The Neon intrinsics we used

Here is a breakdown of some of the Neon intrinsics that were used to optimize the AABB collision detection in the function called NeonAABBObjCollisionDetectionUnrolled. It can be found at line 718 in CollisionCalculationScript.cs.

NeonAABBObjCollisionDetectionUnrolled performs the collision detection between the characters and the walls. The outer loop iterates through all of the characters, while the inner loop iterates through the walls. The result is an array of boolean values (true denotes a collision has occured) which tells us which characters have collided with which walls.

Unity.Burst.Intrinsics.v64 (loading data into a vector register)


            Line 721: var tblindex1 = new Unity.Burst.Intrinsics.v64((byte)0, 4, 8, 12, 255, 255, 255, 255)

Create a 64-bit vector with 8 8-bit elements with values (0, 4, 8, 12, 255, 255, 255, 255). This is used as a lookup table on line 741.



            Line 728: charMaxXs = vdupq_n_f32(*(characters + c))

Duplicate floating point values into all 4 lanes of the 128-bit returned vector. The returned vector will contain 4 copies of a single Max X value (of character bounds).



            Line 736: wallMinXs = vld1q_f32(walls + w)

Load multiple floating point values from memory into a single vector register. The returned vector will contain Min X values from 4 different walls.



            Line 741: vcgeq_f32(wallMinXs, charMaxXs)

Floating point comparisons (greater-than or equal). It compares 4 walls at once with a character’s Max X. Each of the four results will either be all ones (true) or all zeros (false).



            Line 741: vorrq_u32(vcgeq_f32(wallMinXs, charMaxXs), vcgeq_f32(wallMinYs, charMaxYs))

Bitwise inclusive OR. The nested calls to vcgeq\_f32 are comparing the walls (Min X and Min Y) against the characters’ Max X and Max Y. The four comparison results are combined with a bitwise OR.



            Line 741: results = vqtbl1_u8(_result of ORs_, tblindex1)

Table lookup function that selects elements from an array based on the indices provided.
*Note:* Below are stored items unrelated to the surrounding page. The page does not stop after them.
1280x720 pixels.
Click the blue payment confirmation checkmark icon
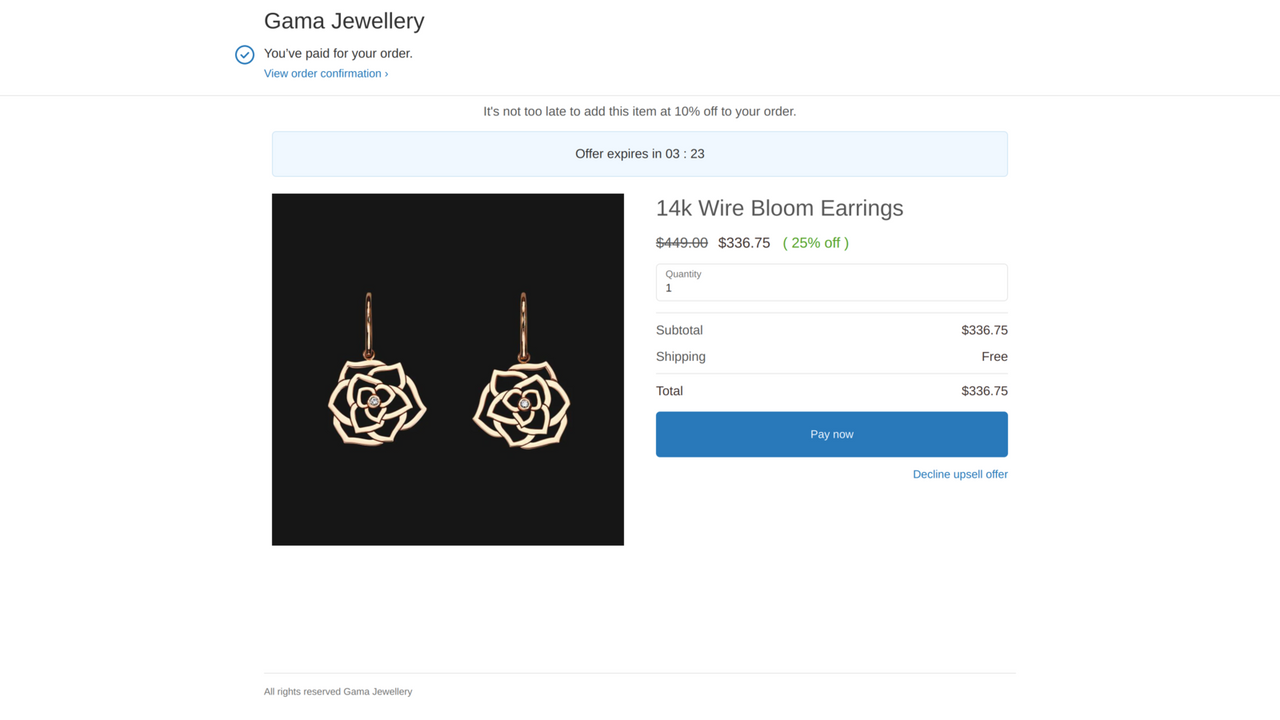click(x=244, y=54)
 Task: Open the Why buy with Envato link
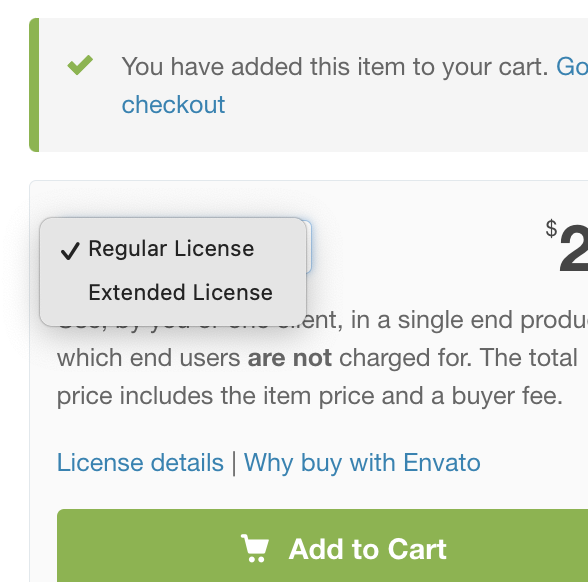point(362,462)
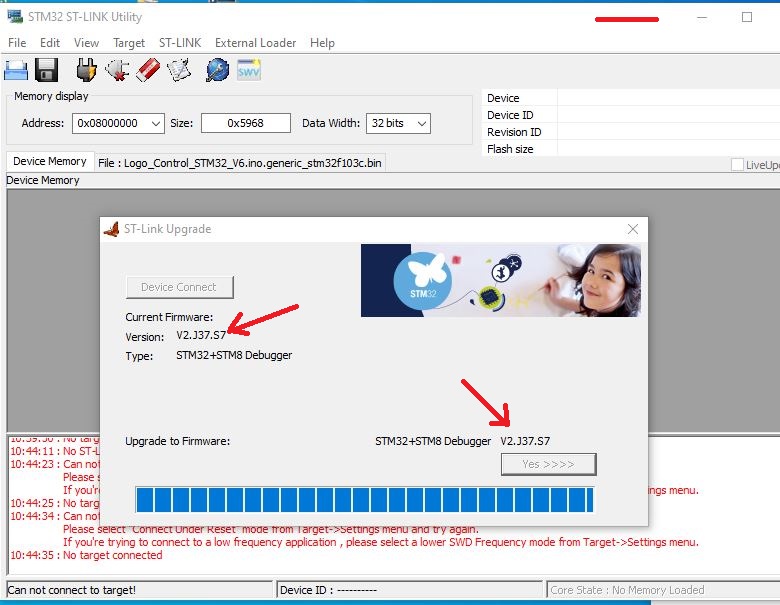Open the Target menu

click(129, 43)
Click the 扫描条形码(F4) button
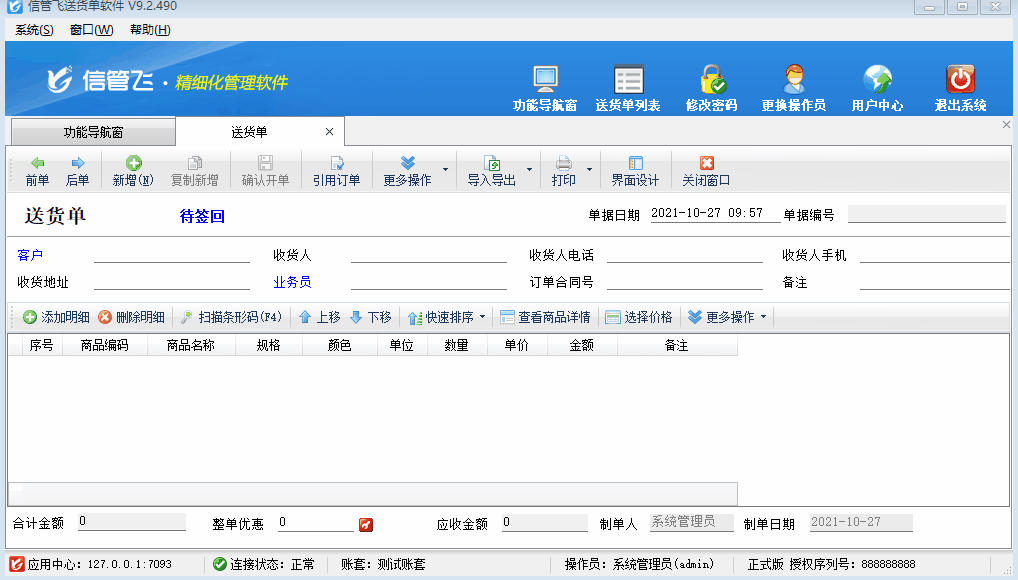Screen dimensions: 1018x580 [x=231, y=317]
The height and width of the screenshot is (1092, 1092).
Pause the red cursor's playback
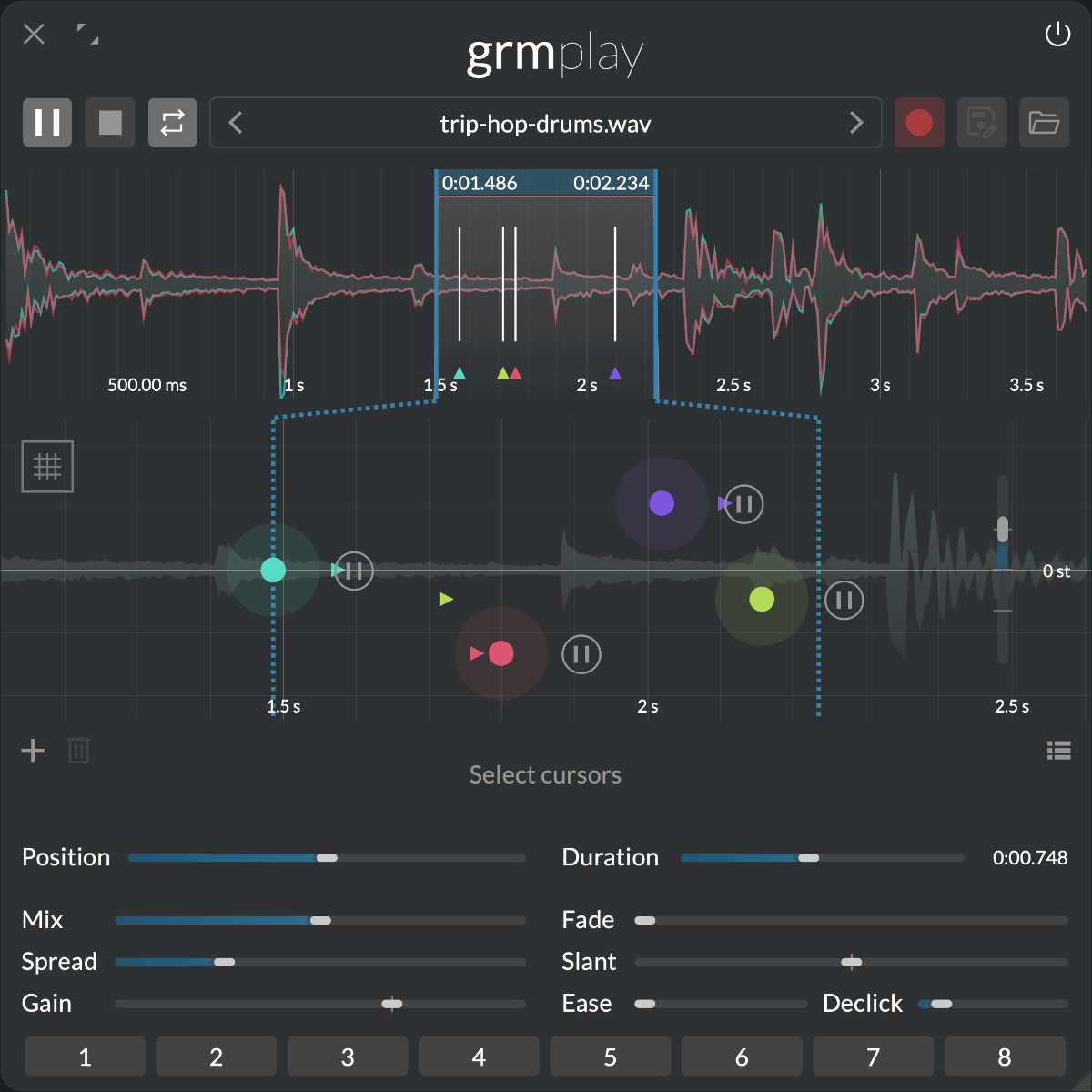coord(581,654)
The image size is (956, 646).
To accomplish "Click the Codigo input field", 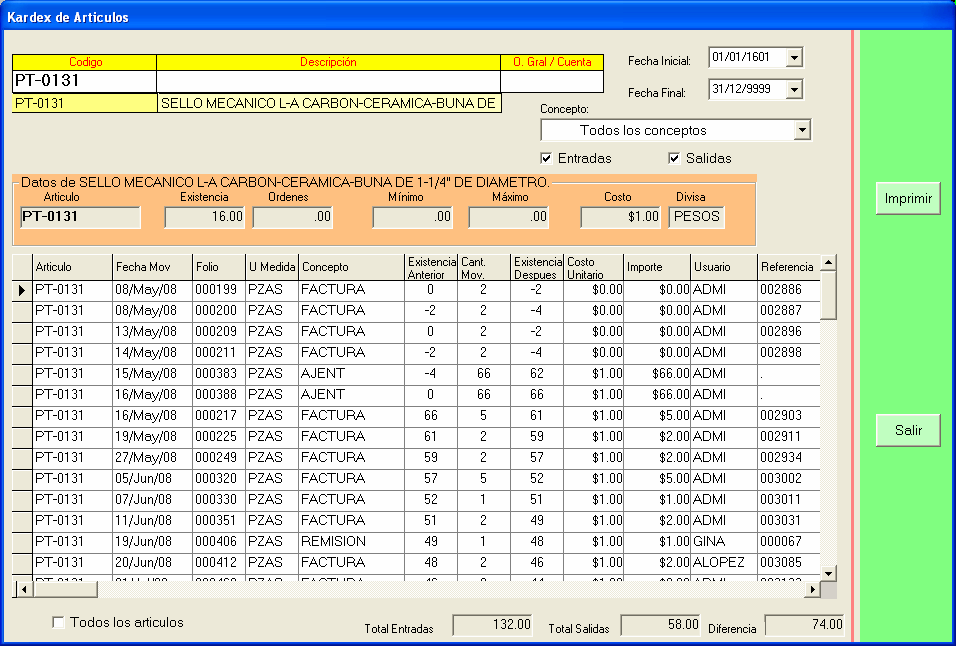I will click(84, 81).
The result of the OR operations will be treated as an array of 8-bit values. The values from tblindex1 (0, 4, 8 and 12) ensure that we select the most significant bytes from each u32 OR result. So 4 character-wall comparisons are being merged into one 128-bit vector along with 4 dummies (because of the out of range values in tblindex1) that will be replaced later with the 64-bit value of the next 4 wall comparisons (from wmvn_u8).



            Line 751: vqtbx1_u8(results, …)

Table lookup function except when an index is out of range as it leaves the existing data alone. This has the effect of selecting 4 bytes (using indices from tblindex2) from the results of the last 4 comparisons and combines them with the previous 4 results. results will now contain the results of 8 wall-character comparisons.



            Line 751: results = vmvn_u8(...)

Bitwise NOT operation. This negates each of the 8 character-wall comparisons. It is effectively the ! (NOT) in our AABB intersection function except that it is working on 8 results instead of 1.

Unity.Burst.Intrinsics.v64 (storing to memory)


            Line 755: *(Unity.Burst.Intrinsics.v64*)(collisions + (c * numWalls + w - 4)) = results;

This is a vectorized form of writing out the 8 results to memory all at once. At the time of writing, Burst doesn’t include the VSTR Neon intrinsic that would do this so this is the most efficient Burst way to get data out of Neon registers.